Transcrivez à l'identique le passage de l'extrait consacré à la maison d'édition qui commence aux mots « Un exemple, parmi » et s'arrête après « d’un univers d'analphabètes. ».

■ **Extrait du texte**
★ ★ ★ ★ ★
Une approche et un esprit que la maison désigne comme « nouveau narratif ». « Au début, les gens ont ri en découvrant mes choix de publication. Ils pensaient trouver des notables, alors qu’on en est loin. Ce n’est pas une littérature de notable, c’est une littérature avec du risque, des voix très fragiles. Ce qui m’intéresse, c’est découvrir ce qu’on n’attend pas. » Le poète reprend : « On bat le tambour du côté des puissants, mais chez nous, il y a des cultures de solidarité. Les fragiles, les infortunés, ce sont eux et elles qui ont des histoires à raconter. J’aimerais bien qu’on donne la parole, par exemple, aux prisonniers, aux plus exclus des exclus ». L’occasion de porter un regard sans concession sur le monde littéraire : « Quand on évoque la littérature, c’est un quartier qui parle, une classe, une caste sociale. » Il en profite alors pour défendre sa vision des belles-lettres : « Il y a beaucoup de préjugés : il faut que la langue soit belle, un écrivain, c’est si ou ça… Il faut que ça s’exprime de telle manière, conjuguer le subjonctif deuxième forme. Mais non, pas du tout ! Ce qui n’empêche en aucune manière l’exigence. »
Un exemple, parmi tant d’autres, de ces plumes singulières, est l’auteure Gerda Cadostin. Présente à ce déjeuner anniversaire, elle a publié en 2021 un texte d’abord destiné à ses seuls enfants, Laisse folie courir. Cette Haïtienne aux mille vies narre notamment sa relation « apaisée à la culture », venant d’un univers d'analphabètes.
Autre écrivaine présente ce jour-là, représentante des créatrices tardives, Catherine Blondeau. À 54 ans, elle sortait en 2019 son premier roman, Débutants. Directrice du Grand T à Nantes et grande défenseuse des littératures afro-caribéennes, elle a délibérément choisi Rodney pour son premier livre. Au départ, il souhaitait l’aider à trouver un éditeur, car intégrer une auteure française n’entrait pas dans la ligne éditoriale, mais concours de circonstances : la maison change d'opérateur et signe avec « Harmonia Mundi pour avoir une meilleure distribution en France. Alors, il a décidé de m’éditer », nous confie-t-elle. « Être au catalogue, c’était mon rêve : au milieu de toutes ces singularités qui ne sont pas raidies dans des identités racinaires, comme le disait Édouard Glissant », ajoute-t-elle.
La relation s'est prolongée avec la sortie de Blanche en 2021. Ce récit personnel raconte la prise de conscience de sa couleur de peau suite à son déménagement en Afrique du Sud, alors que « cette idée n’avait pas effleuré mon esprit avant mes 30 ans. Ce n’était pas le même monde, on ne posait pas les questions en ces termes », résume-t-elle.
★ ★ ★ ★ ★
■ **Données sources**
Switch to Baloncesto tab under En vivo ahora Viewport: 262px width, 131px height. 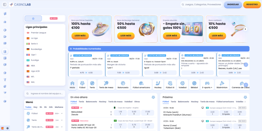tap(91, 102)
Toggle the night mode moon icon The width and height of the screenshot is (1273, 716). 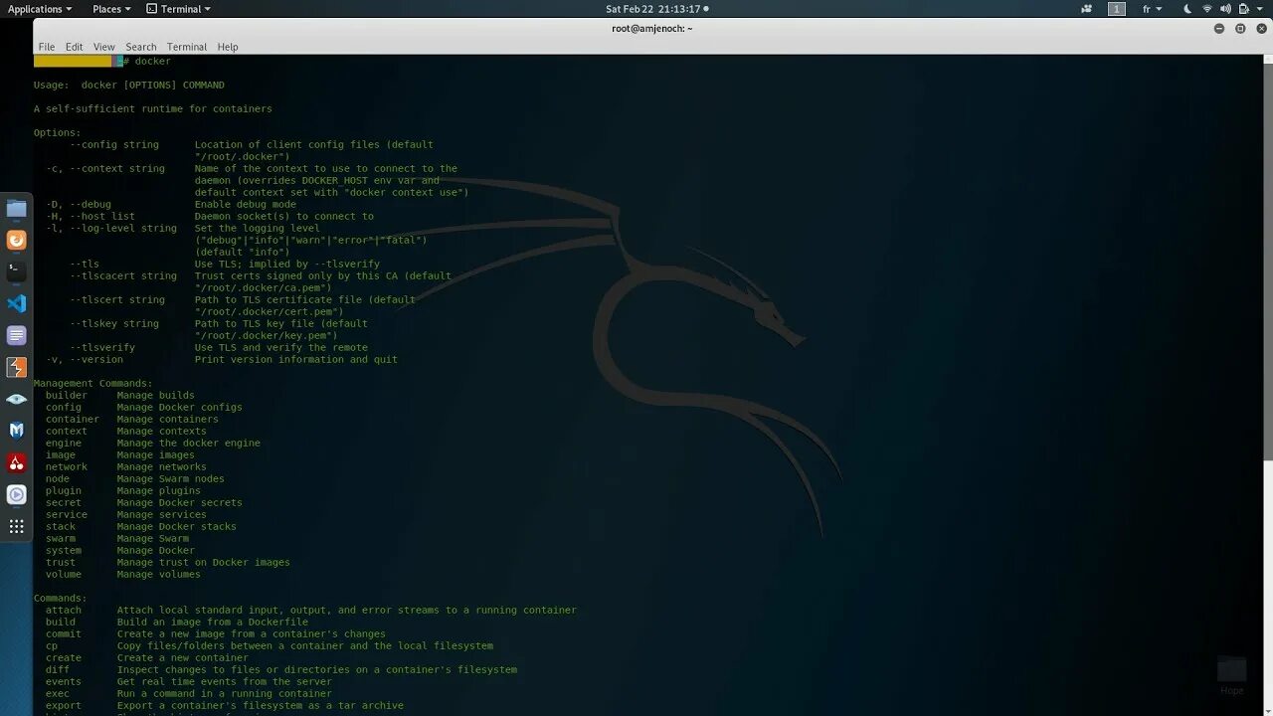(1187, 9)
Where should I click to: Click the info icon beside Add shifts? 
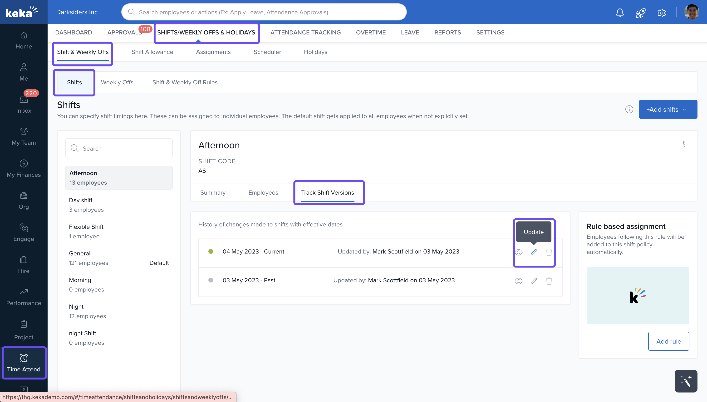[x=629, y=109]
★ ★ ★ ★ ★
■ **Réponse**
Un exemple, parmi tant d’autres, de ces plumes singulières, est l’auteure Gerda Cadostin. Présente à ce déjeuner anniversaire, elle a publié en 2021 un texte d’abord destiné à ses seuls enfants, Laisse folie courir. Cette Haïtienne aux mille vies narre notamment sa relation « apaisée à la culture », venant d’un univers d'analphabètes.